「この支出、誰が決裁すればいいのか」が曖昧な会社は、意思決定が遅れたり、逆に権限のない人が独断で決めたりするリスクを抱えています。職務権限規程・稟議規程は、誰が・何を・いくらまで決められるかを明確にし、適切な統制とスピードを両立させる規程です。
本記事では、職務権限規程・稟議規程の作り方を、決裁権限表の設計と内部統制の観点から整理します。
職務権限規程と稟議規程の役割
| 規程 | 役割 |
|---|---|
| 職務権限規程 | 役職ごとの決裁権限の範囲を定める(誰が決められるか) |
| 稟議規程 | 決裁を得るための手続き・フローを定める(どう決めるか) |
両者はセットで運用します。職務権限規程の中核が**決裁権限表(職務権限表)**です。
決裁権限表の設計
決裁権限表は、「業務項目 × 役職 × 金額基準」のマトリクスで設計します。
| 業務項目 | 担当 | 課長 | 部長 | 役員 | 社長 |
|---|---|---|---|---|---|
| 物品購入 | 〜5万円 | 〜30万円 | 〜100万円 | 〜500万円 | 500万円超 |
| 契約締結 | – | 〜50万円 | 〜300万円 | 〜1,000万円 | 1,000万円超 |
| 採用(正社員) | – | – | 起案 | 決裁 | – |
| 規程の制定・改廃 | – | – | 起案 | 審議 | 決裁 |
ポイント:
- 金額基準を明確に(「〜まで」の上限を役職ごとに)
- 金額以外の重要事項(人事・規程・対外公表等)も対象に含める
- **起案・審議・決裁・合議(関係部門の承認)**の役割を区別する
稟議フローの設計
1. 稟議の対象
- 一定金額以上の支出・契約
- 重要な意思決定(新規事業・組織変更・規程改廃等)
2. 稟議の流れ
- 起案 → 関係部門の合議 → 決裁権限者の決裁
- 合議先(経理・法務・情報システム等)を業務に応じて定める
3. 緊急時・例外処理
- 決裁権限者不在時の代行
- 緊急の事後承認(先に実行し後で承認)のルールと適用範囲
電子ワークフロー化
紙の稟議書を回覧する運用は、滞留・紛失・進捗不明の温床です。

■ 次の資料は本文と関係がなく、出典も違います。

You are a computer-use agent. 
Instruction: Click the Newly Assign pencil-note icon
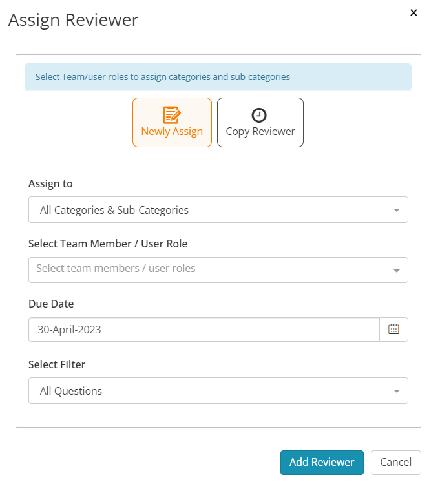click(x=171, y=114)
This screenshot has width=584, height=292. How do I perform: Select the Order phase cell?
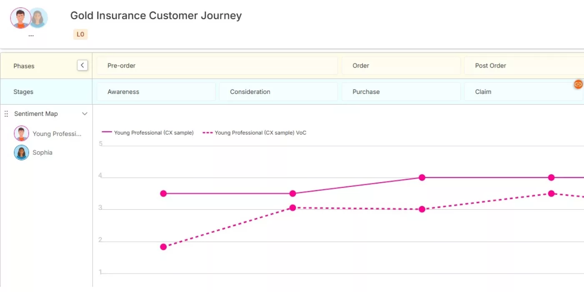401,65
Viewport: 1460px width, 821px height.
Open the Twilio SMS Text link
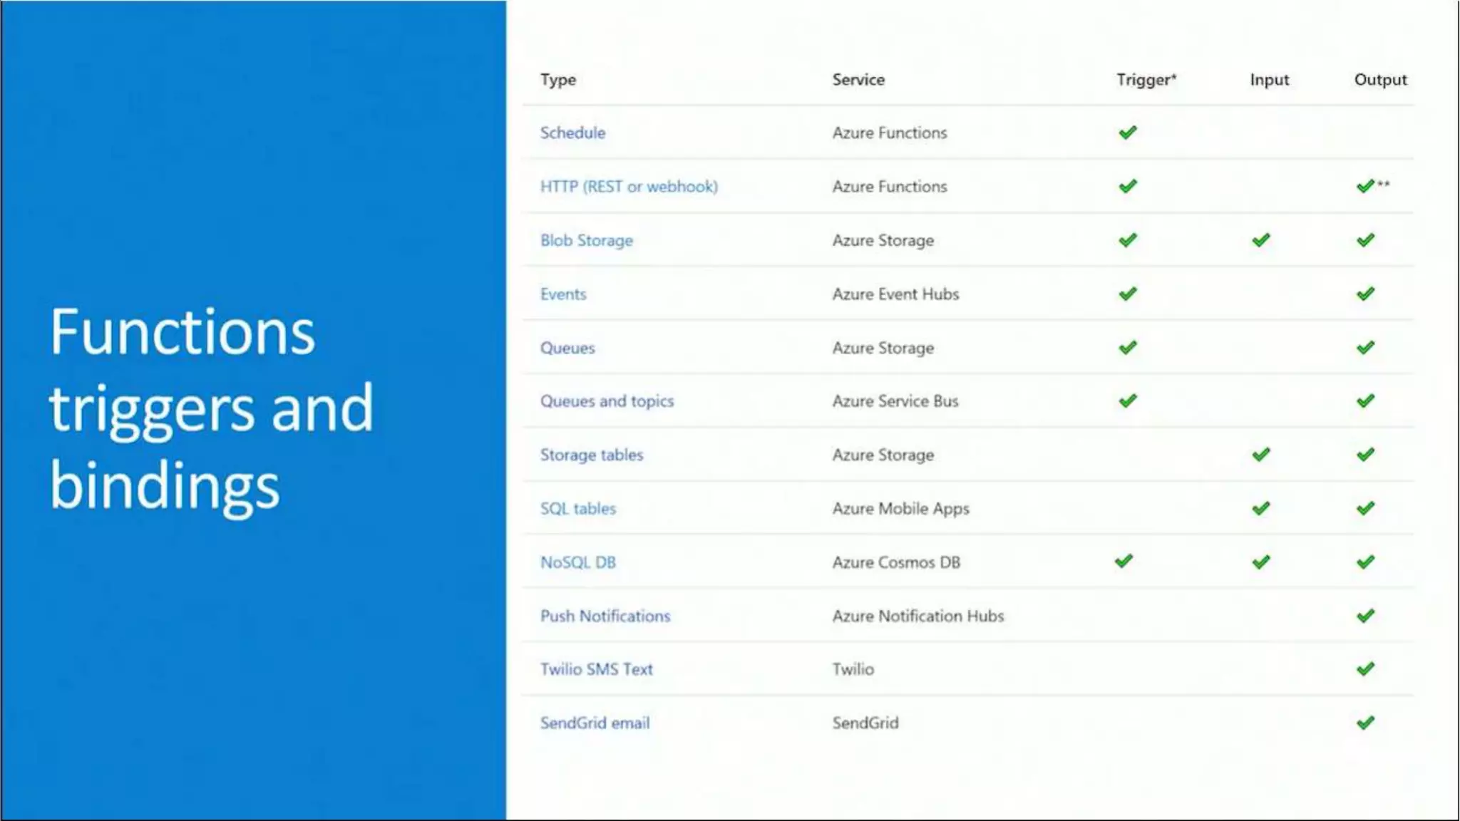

電子ワークフローへ移行すると、
- 申請・承認の経路を自動化(決裁権限表に基づくルーティング)
- 承認の証跡(誰が・いつ承認したか)が自動で残る
- 進捗の可視化・差し戻しが容易
規程では、電子化した場合の承認の効力・証跡の保存についても定めておきます。
内部統制(J-SOX)・監査との関係
職務権限規程・稟議規程は、内部統制の基盤です。
- 職務分掌(権限と責任の分離)により、不正・誤りを牽制
- 上場企業・上場準備企業では、財務報告に係る内部統制(J-SOX)で職務権限・承認手続きの整備・運用が問われる
- 監査では、規程どおりに決裁・承認が行われている証跡が確認される
規程を整備するだけでなく、規程どおり運用され、証跡が残っていることが監査対応では重要です。
ありがちな失敗
1. 決裁権限表が実態と乖離
組織変更後も権限表が更新されず、存在しない役職が残っている。定期的に見直します。
2. 金額基準が曖昧
「重要な契約は役員決裁」など定性的な基準だけだと、判断がブレます。金額の上限を明示します。
3. 規程はあるが運用されていない
緊急だからと権限を飛ばして決裁する運用が常態化すると、内部統制が機能しません。例外処理のルールを明確にし、逸脱を記録します。
規程ログでの整備
規程ログには、職務権限規程・稟議規程など組織運営の基盤となる規程テンプレートが揃っており、改訂履歴と全従業員への周知・既読証跡を残せます。組織変更に伴う決裁権限表の改訂を、確実に全社へ周知し証跡として残せるため、内部統制・監査対応の基盤になります。
まとめ
職務権限規程・稟議規程は、決裁権限表(業務×役職×金額)を中核に、稟議フローと例外処理を定めて整備します。電子ワークフローで証跡を自動化し、組織変更に合わせて権限表を更新し続けることが、統制とスピードの両立、そして監査対応の鍵になります。
※ 本記事は一般的な情報整理を目的としています。内部統制・J-SOX対応の細目は、監査法人・専門家による確認を推奨します。